What Horses Can Teach Us

What Horses Can Teach Us

By Dr. Val of Stand InBalance

Sleek, agile, and muscular, horses are the embodiment of power. Some breeds are capable of pulling three times their own body weight, and we humans have harnessed this strength over the millennia to our own benefit. Horses have plowed our fields allowing us to provide food for our families, and they’ve galloped into battle to aid us in protecting our cities.

With all of that raw strength trembling just beneath the surface, it’s easy to forget that horses are prey animals. They are vulnerable to attackers and to the elements.

Likewise, we often overlook the vulnerability of returning veterans. Soldiers are highly trained, intelligent, strong, and powerful. We sometimes forget the burden that these men and women bear and the toll that it takes on their emotions and well-being.

At Stand InBalance Equine Therapy, I’ve witnessed returning veterans struggling with PTSD and traumatic injuries learn healing lessons from the strong sensitivity of horses. While not every veteran will have access to an equine therapy program, all can access the native wisdom demonstrated by horses. These concepts also work for all people.

Connect with your own vulnerability

Veterans returning from duty may feel as if they must bear the burden of their traumas alone. Often this means burying vulnerability to hide it. This separation of the person you present to the world and the person that you hide from the world, however, interferes with your ability to meaningfully engage with your setting and with the people around you. It leads to a protective hypervigilance that can heighten feelings of distrust and of isolation.

Vulnerability is not a curse among horses. Being aware of potential dangers fine tunes them to their surroundings, enabling them to detect a heartbeat from five feet away. This vigilance provides horses with information that helps to protect them, but it does not prevent them from enjoying the fresh grass of a meadow in the morning. Most importantly, vulnerability provides a foundation for lasting companionship with other horses and with humans as well.

Stay in the moment

Horses are adept at adjusting to the information gained through their vigilance because they stay in the moment. They do not dwell on the last time the veterinarian came or when they were injured during a show, and that presence enables them to experience each moment as it arrives without an agenda or judgment.

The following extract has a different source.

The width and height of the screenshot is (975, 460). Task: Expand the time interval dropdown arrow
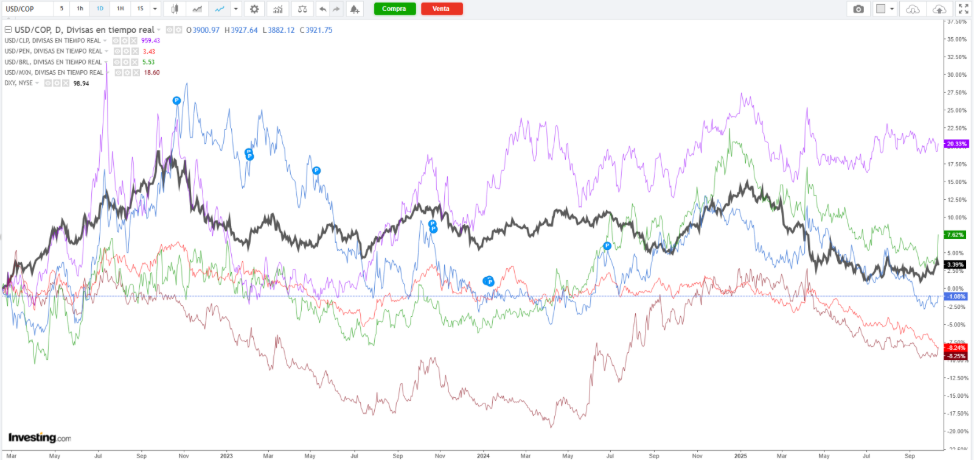(x=156, y=9)

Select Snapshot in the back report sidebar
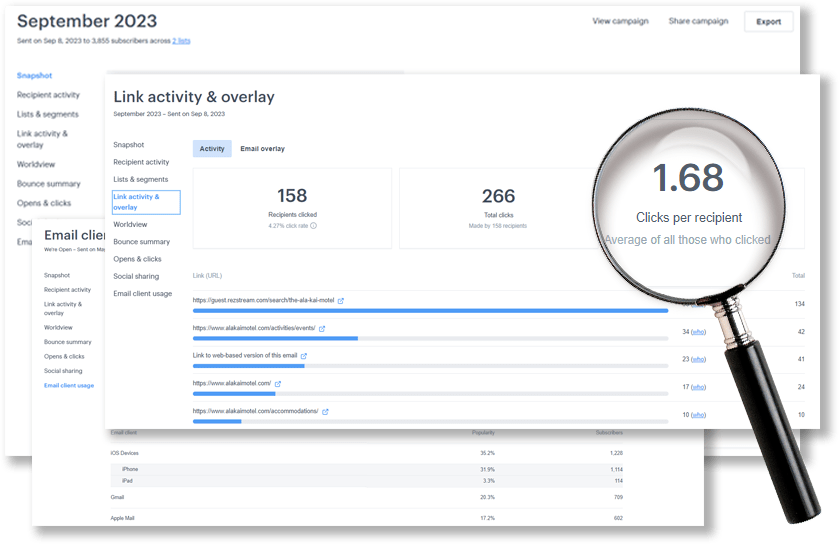coord(34,76)
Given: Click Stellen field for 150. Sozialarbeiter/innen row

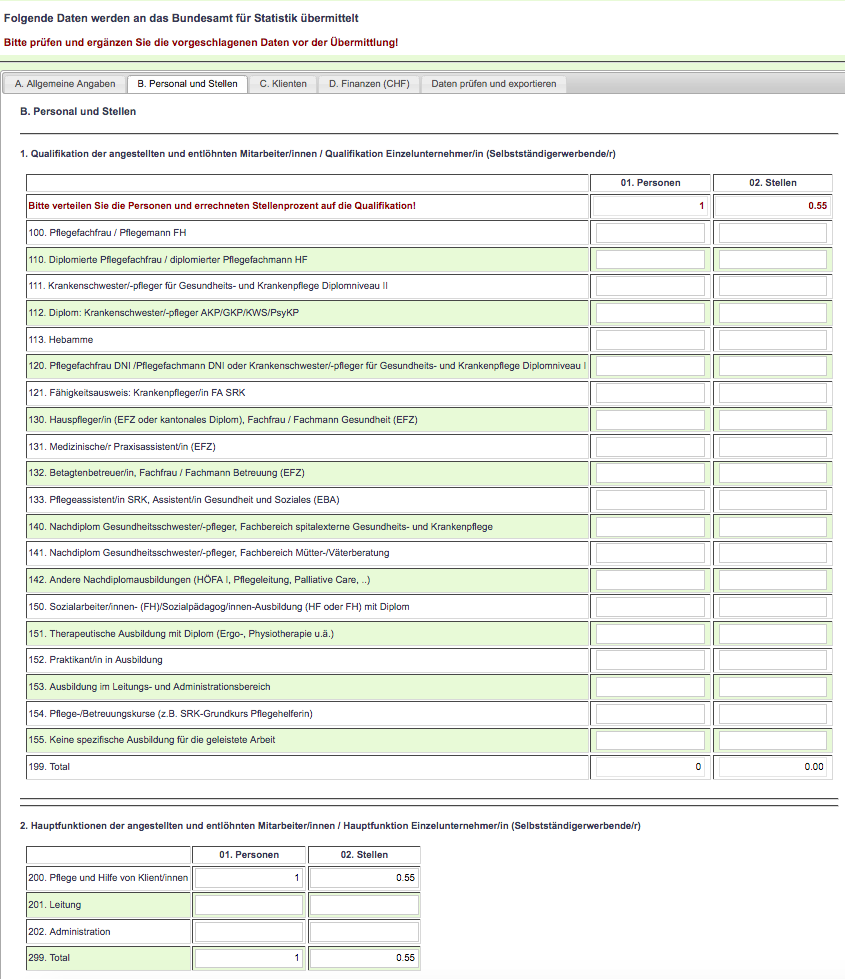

The struggle with PTSD is a struggle with time. When it feels as if past experiences are happening right now, it becomes increasingly more difficult to trust the senses. Often, soldiers have learned to disconnect from the present moment as a way of surviving, heightening certain senses and numbing others to navigate a painful landscape. Though this may protect them during their time in service, returning veterans may find themselves hijacked by emotions and sensations as they replay traumatic experiences over in their minds.

Healing lessons from horses

  • Pause. Use stillness and breathing to fully experience each moment as it occurs.
  • Check in. Attend to how you are feeling within each moment and adjust to put yourself at greater ease.
  • Enjoy. Seek grounding in the serenity of nature and in other pleasurable pursuits.
  • Connect. Remember that we are all vulnerable, and it is our shared vulnerability that allows us to connect with others.